Assalamu 'Alaykum wa Rahmatullahi wa Barakatuhu

JAZZALLAHU ANNA SAYYEDINA MUHAMMADAN MA HUWA AHLAHU 

MANAM SAGHE DARBARE JILANI

When there is more expense then gain & one is unable to fullfil the need of his family from his monthly salary & when one's heart is feeling like doing Haraam work to get more money then the Wazaif given belowe should be read to be safe from Haraam and to get the Rehmat n Nemat from Allah. The person who read the wazaif below will never face any monetary problem and he will always be safeguard from Haraam activities.

In reality this wazaif is Treasure from Unseen.

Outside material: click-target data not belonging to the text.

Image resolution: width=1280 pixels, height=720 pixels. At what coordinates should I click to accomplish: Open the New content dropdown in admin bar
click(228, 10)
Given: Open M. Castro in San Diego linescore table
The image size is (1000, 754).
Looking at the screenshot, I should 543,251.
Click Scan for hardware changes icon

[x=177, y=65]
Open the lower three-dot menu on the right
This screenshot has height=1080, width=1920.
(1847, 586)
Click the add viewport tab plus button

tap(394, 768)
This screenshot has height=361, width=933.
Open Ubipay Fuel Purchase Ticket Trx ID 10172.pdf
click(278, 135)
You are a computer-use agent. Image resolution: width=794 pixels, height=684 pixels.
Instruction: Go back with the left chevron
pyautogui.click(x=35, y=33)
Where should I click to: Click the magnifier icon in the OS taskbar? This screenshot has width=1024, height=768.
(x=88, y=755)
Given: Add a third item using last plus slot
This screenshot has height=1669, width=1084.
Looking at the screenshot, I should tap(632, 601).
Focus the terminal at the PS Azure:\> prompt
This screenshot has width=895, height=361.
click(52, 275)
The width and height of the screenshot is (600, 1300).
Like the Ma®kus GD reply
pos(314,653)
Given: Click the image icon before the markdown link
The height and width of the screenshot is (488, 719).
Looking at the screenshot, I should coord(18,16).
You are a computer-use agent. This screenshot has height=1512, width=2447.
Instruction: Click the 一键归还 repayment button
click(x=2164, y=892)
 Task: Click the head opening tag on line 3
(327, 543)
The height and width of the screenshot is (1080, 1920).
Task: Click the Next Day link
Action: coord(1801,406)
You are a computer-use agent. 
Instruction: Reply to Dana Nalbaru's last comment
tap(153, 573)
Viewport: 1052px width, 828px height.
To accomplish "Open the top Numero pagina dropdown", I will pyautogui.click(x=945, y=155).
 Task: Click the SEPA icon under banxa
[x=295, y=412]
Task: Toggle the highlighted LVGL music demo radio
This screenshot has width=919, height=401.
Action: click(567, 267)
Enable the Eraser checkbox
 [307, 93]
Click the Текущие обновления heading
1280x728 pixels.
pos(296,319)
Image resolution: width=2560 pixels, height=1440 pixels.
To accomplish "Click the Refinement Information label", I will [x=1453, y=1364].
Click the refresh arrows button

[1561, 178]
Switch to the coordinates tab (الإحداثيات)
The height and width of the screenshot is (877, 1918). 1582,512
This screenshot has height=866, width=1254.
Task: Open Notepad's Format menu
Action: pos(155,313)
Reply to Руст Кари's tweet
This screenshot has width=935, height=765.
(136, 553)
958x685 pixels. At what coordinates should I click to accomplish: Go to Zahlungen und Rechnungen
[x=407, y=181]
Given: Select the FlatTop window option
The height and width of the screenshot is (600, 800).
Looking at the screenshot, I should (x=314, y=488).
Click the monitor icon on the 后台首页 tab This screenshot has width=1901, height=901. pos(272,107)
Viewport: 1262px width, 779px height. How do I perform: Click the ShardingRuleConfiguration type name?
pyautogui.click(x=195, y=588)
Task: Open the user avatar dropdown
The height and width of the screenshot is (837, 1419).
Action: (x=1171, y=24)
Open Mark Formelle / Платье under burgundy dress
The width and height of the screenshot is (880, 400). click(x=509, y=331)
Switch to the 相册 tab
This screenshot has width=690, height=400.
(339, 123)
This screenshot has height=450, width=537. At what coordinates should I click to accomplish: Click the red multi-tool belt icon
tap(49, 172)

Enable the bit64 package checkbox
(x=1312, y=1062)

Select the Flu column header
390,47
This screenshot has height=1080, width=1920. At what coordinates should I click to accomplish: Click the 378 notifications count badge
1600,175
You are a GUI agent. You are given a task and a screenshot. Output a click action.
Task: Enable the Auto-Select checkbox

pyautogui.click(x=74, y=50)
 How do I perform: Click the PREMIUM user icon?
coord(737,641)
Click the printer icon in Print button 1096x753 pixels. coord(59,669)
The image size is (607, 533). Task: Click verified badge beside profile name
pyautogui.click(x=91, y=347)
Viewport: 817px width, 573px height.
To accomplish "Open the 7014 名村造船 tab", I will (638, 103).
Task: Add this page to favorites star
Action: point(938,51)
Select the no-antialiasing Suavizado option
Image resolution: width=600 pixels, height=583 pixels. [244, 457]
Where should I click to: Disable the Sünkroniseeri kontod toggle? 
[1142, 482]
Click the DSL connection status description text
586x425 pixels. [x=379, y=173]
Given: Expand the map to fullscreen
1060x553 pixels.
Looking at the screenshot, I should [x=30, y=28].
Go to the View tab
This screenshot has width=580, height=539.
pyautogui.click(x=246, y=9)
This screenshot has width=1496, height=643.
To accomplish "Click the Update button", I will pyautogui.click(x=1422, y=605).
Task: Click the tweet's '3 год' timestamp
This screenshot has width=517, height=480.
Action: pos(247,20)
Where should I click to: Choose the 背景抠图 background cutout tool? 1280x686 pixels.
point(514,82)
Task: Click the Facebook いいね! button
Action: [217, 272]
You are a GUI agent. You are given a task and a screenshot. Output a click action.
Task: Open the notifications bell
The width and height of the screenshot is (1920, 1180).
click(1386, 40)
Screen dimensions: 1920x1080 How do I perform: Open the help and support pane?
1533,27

On friday after taking ghusl , take water in a Jar or bowl recite Surah Qadr 46 times & sprinkle the water on the clothes that one is wearing & sprinkle on clothes of all the family member and all the clothes that one will be wearing in whole week. If any water is left then drink that water. When the person will wear this cloth he will be away from Haraam activity and Allah will give him Halaal rizq & treasure. He will not have to ask anything from anyone , Allah will fullfill his wishes and there will increase in Profit's and Barakat. 

This special waaif has come from Sufiya Ikraam and has been tested 1000 of times with success.

Every friday do this Amal Insha-Allah you will see the Rehmat n Barkat in your property and money etc.

P.S. - dont throw the left over water , drink the water.

The Buzurg who give this wazaif has said " Jab tak Yeh Kapda Jism per Rahega , Har Haraam Kaam se bachega aur Allah Subhanahu wa Ta'ala Barkate Rizq aur Zar wa Maal dega.

Pls do dua for me.

JazakAllahu khayrun

Yaa Ali alayhis 'salam

----------


## mdrehan

where is dua???????????

----------